A recent tragic case illustrates that the distinction is important and that it may well be recognised by people whose thinking process, one may reasonably assume, have not been affected by accident theory as it is promulgated.
On 13th July, 2016 two trains collided head-on in Southern Italy. According to the report in Telegraph newspaper (UK) (see http://www.telegraph.co.uk/news/2016/07/12/at-least-10-dead-dozens-injured-in-train-crash-in-southern-italy/ viewed 27th July, 2016).
These two reports come from the web article:
Cause ideas predominate in some minds…
“Investigators have told AFP it is possible the collision was caused by human error.”
“There is yet to be any official confirmation of what caused the crash.”
“… a committee of inquiry would also be held into the cause of the accident.”
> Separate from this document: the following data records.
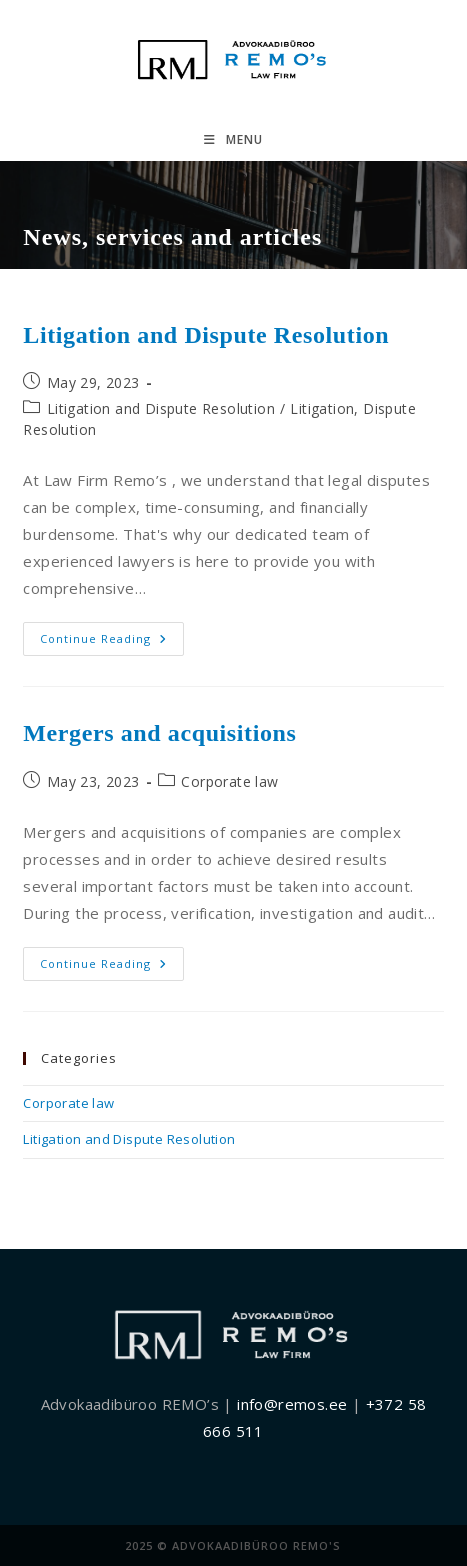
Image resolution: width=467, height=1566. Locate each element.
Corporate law (229, 781)
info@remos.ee (292, 1404)
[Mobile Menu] (233, 140)
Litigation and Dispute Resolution (206, 335)
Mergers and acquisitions (159, 733)
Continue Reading (112, 642)
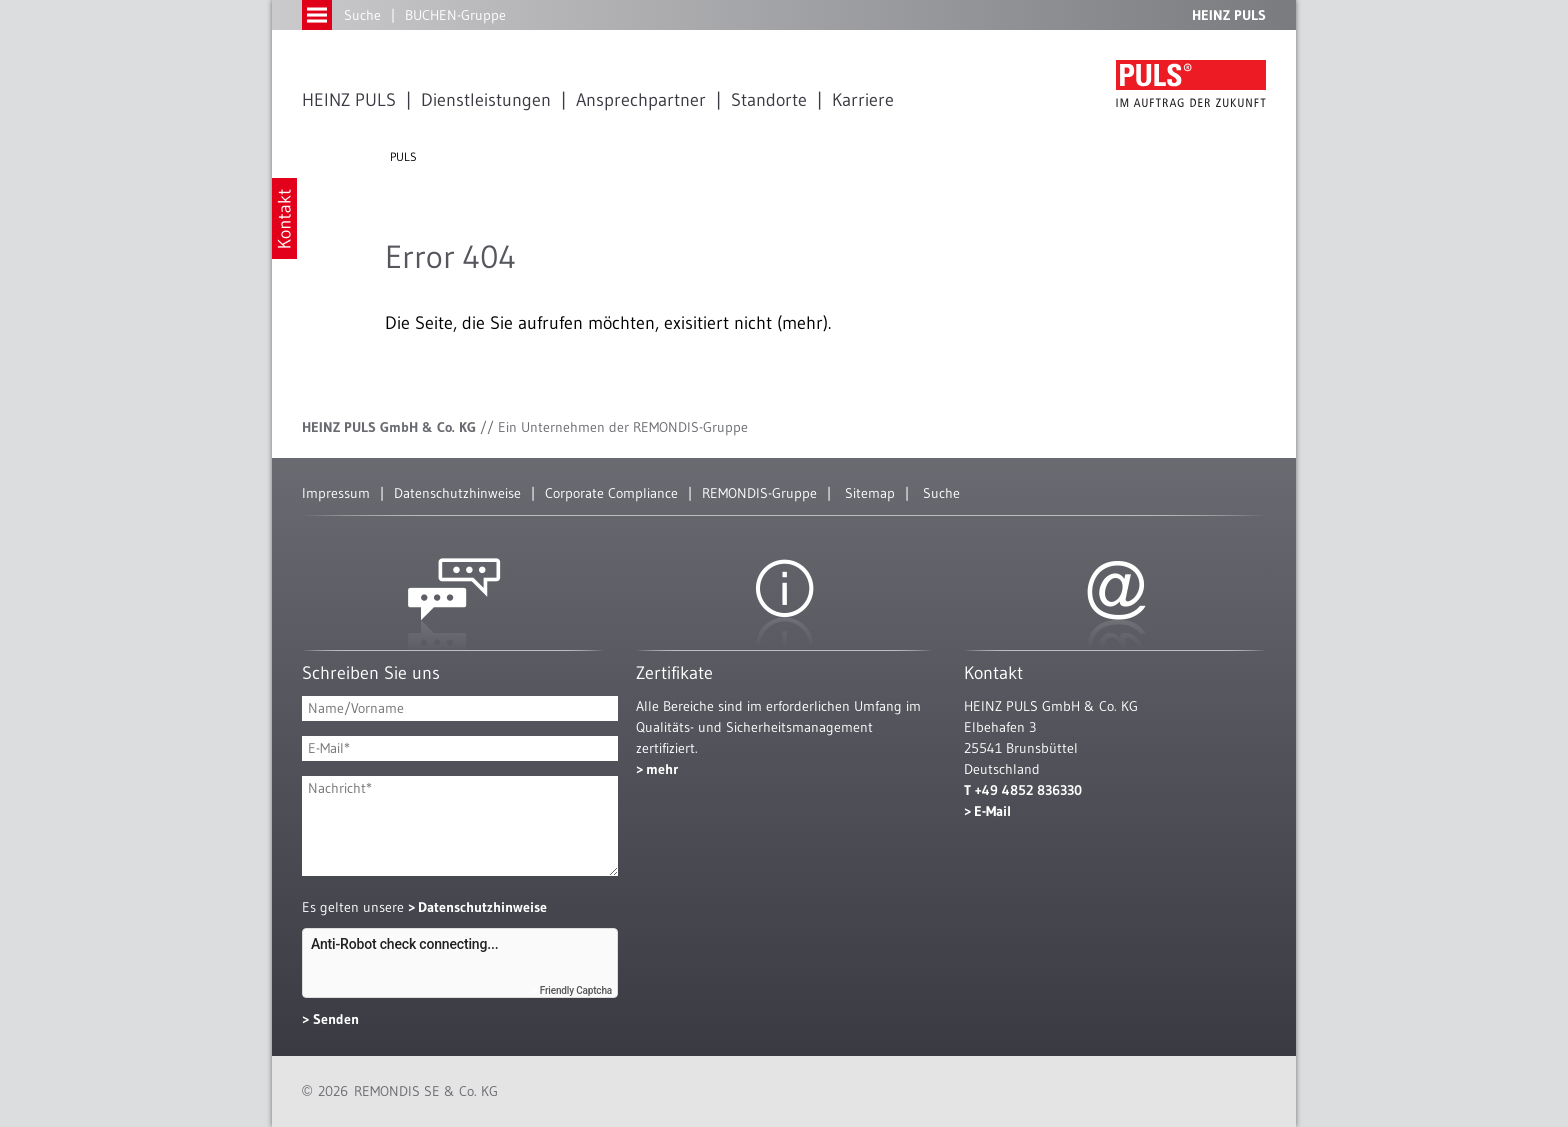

And more enlightened ideas in others…
“It is unacceptable that such incidents can still occur in 2016, and even more unacceptable that to speak about ‘human error’,” said Carlo Rienzi, president of the consumer group, Codacons.
“All the railway lines in the world benefit from the most advanced technology available to avoid collisions, derailments and errors.
“Today’s tragedy demonstrates how the railway transport in southern Italy is still at an intolerable level.”
Eleonora Forenza, a European MP from Bari, said it was “incomprehensible” that such a popular railway line was on a single track.
Control measures such as signalling system upgrades and track duplication are regarded as important, and indeed the need for them had been recognised for a long time on this line but bureaucracy is reported to have significantly delayed the works. According to some reports the line relied on a 1960s phone system with one station master phoning the other.